Bioinformatics is a new and rapidly evolving discipline stemming from the fields of molecular biology and biochemistry, and from the algorithmic disciplines of computer science and mathematics. Many real-world problems of biological relevance can be modelled as computational problems but due to incomplete data, a large number of solutions are proposed, making it difficult to find the right one. The EU-funded SAFEBIO project will derive the first safe algorithms for a number of fundamental algorithmic problems. The aim will be to create automated and efficient ways of reporting all safe sub-solutions for problems. The project will apply these inside practical tools for genome assembly, RNA assembly and pan-genome analysis.
Period: 1 March 2020 - 28 February 2025
Many real-world problems are modeled as computational problems, but unfortunately with incomplete data or knowledge. As such, they may admit a large number of solutions, and we have no way of finding the correct one. This issue is sometimes addressed by outputting all solutions, which is infeasible for many practical problems. We aim to construct a general methodology for finding the set of all sub-solutions common to all solutions. We can ultimately trust these to be part of the correct solution. We call this set safe. Ultimately, we aim at creating automated and efficient ways of reporting all safe sub-solutions of a problem.
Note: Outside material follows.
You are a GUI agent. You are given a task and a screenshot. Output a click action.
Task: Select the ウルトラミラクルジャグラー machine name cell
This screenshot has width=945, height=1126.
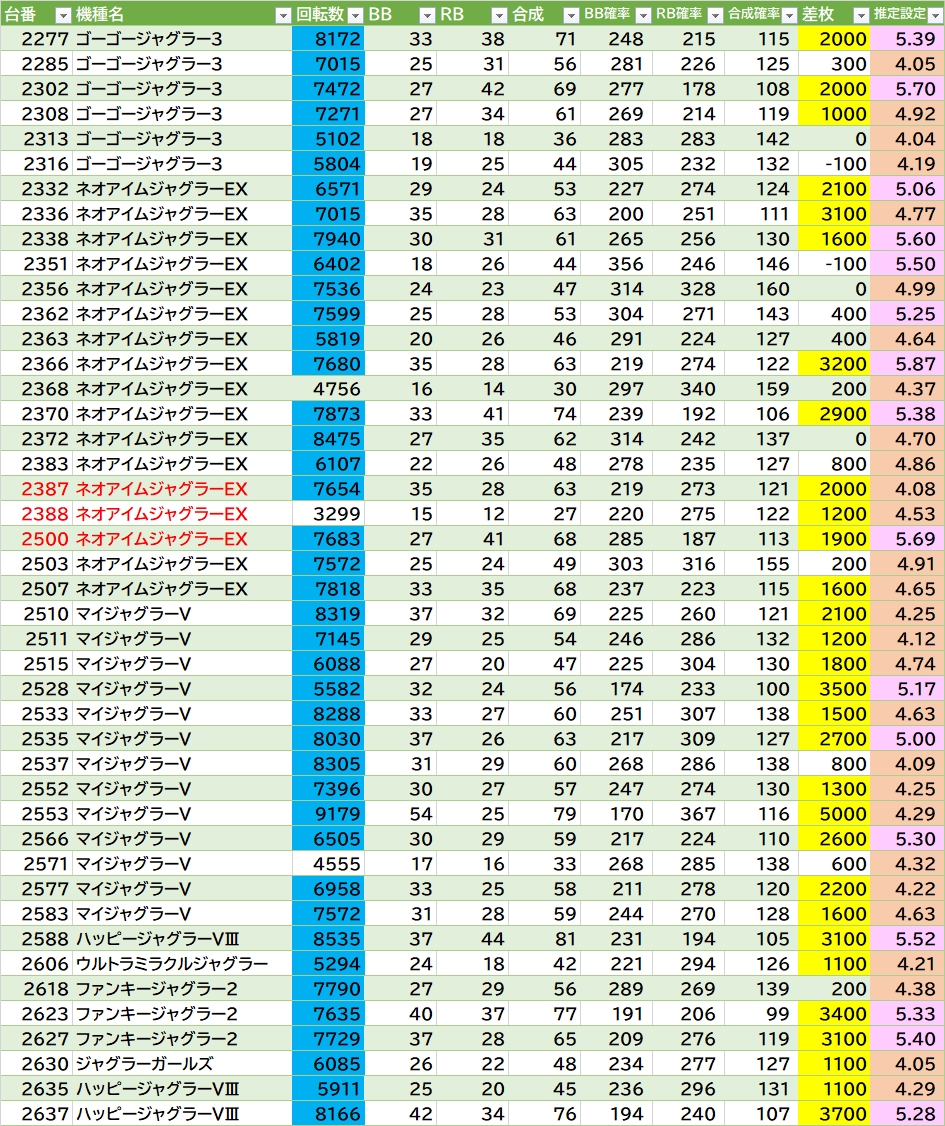[172, 964]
The main motivation of this project comes from Bioinformatics, in particular from the analysis of high-throughput sequencing (HTS) of DNA. One of the main applications of HTS data is to assemble it back into the original DNA sequence. This genome assembly problem admits many solutions, and current research has indeed considered outputting only partial solutions that are likely to be present in the correct original DNA sequence. However, this problem has been approached only from an experimental point of view, with no definite answer on what are all the safe sub-solutions to report. In fact, the issue of safe sub-solutions has been mostly overlooked in Bioinformatics and Computer Science in general. This project will derive the first safe algorithms for a number of fundamental problems about walks in graphs, network flows, dynamic programming. We will apply these inside practical tools for genome assembly, RNA assembly and pan-genome analysis.